29 October 2008

diwali greeting

it's the indian new year, or one of them, and i don't particularly know what to do other than what my elders tell me. this time it was, predictably, calling my elders ("superiors") and asking for blessings. which i find altogether natural, so yesterday night and today my mother and i spent a couple hours on the phone dialing india and new jersey and california and texas, calling on uncles and aunts and flute teachers and cousins and jayeshbhais (mentors) and friends and brothers and sisters.

it was incredible. pleasing. a rush. high. maybe from all the blessings. i had a vision of what hallmark, in its heart of hearts, beyond all the corporatism and commerce, is really aspiring towards. what if on national secretary appreciation day we really went and visited or called all the secretaries we ever knew, thanked them, and asked for their blessings and best wishes for the coming lunar year. lunacy. lunocracy. philocracy.

━━━━━━━━━━

BRIEF: Copy the part of the Diwali post starting at "it's the indian" and ending at "brothers and sisters.".

[Stored data entries]
━━━━━━━━━━

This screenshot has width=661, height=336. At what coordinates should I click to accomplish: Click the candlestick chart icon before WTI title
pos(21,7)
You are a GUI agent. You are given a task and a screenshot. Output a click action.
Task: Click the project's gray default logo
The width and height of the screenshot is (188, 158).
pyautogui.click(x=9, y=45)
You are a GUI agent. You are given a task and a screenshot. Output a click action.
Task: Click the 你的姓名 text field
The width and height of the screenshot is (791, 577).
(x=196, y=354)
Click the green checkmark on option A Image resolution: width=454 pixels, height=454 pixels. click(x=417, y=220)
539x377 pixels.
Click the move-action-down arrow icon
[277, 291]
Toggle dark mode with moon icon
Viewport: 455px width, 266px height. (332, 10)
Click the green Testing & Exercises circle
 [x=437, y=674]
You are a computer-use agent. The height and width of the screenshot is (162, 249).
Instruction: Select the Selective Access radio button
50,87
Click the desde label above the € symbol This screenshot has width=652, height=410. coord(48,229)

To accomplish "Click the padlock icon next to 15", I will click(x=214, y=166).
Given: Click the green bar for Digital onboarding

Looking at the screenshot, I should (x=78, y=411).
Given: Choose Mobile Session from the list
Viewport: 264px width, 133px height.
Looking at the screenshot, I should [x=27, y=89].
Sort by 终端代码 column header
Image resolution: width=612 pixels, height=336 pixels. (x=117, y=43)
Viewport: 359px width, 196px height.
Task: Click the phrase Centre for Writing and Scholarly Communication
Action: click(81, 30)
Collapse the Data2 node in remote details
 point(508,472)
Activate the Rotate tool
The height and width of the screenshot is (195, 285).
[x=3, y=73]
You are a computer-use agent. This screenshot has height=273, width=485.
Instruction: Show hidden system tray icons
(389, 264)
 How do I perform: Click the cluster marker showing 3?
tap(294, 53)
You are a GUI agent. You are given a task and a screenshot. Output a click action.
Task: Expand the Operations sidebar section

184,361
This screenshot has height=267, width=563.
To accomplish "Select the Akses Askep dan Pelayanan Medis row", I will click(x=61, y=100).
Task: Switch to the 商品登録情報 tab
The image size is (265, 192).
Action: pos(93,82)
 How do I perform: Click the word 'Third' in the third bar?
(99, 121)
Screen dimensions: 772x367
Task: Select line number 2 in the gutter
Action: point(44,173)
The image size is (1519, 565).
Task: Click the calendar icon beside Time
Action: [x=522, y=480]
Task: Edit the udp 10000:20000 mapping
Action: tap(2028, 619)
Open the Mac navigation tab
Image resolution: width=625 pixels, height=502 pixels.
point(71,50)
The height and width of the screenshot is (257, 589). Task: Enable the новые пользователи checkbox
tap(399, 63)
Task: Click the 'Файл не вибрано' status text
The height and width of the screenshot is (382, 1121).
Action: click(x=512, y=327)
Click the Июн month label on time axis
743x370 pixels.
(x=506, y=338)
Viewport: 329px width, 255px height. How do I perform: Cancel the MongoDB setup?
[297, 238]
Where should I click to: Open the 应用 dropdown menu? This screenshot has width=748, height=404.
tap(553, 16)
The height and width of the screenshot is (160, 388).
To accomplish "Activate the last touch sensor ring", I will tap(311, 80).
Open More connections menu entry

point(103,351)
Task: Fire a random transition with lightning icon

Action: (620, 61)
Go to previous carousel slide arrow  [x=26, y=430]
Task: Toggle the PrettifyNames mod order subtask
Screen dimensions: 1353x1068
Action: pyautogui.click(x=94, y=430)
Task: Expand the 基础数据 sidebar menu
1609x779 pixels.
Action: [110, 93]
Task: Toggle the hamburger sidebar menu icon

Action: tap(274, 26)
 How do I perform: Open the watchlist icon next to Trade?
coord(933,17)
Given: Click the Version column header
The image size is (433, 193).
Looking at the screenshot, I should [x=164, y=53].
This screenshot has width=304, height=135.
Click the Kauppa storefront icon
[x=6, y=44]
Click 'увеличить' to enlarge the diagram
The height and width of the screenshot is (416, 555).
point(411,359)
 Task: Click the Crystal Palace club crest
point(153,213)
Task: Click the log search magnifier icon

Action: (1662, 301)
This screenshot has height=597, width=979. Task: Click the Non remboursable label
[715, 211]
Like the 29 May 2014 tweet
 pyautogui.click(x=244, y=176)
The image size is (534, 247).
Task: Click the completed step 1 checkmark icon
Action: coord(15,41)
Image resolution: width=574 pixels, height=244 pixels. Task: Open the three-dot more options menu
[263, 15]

━━━━━━━━━━

FINISHED TASK:
it's the indian new year, or one of them, and i don't particularly know what to do other than what my elders tell me. this time it was, predictably, calling my elders ("superiors") and asking for blessings. which i find altogether natural, so yesterday night and today my mother and i spent a couple hours on the phone dialing india and new jersey and california and texas, calling on uncles and aunts and flute teachers and cousins and jayeshbhais (mentors) and friends and brothers and sisters.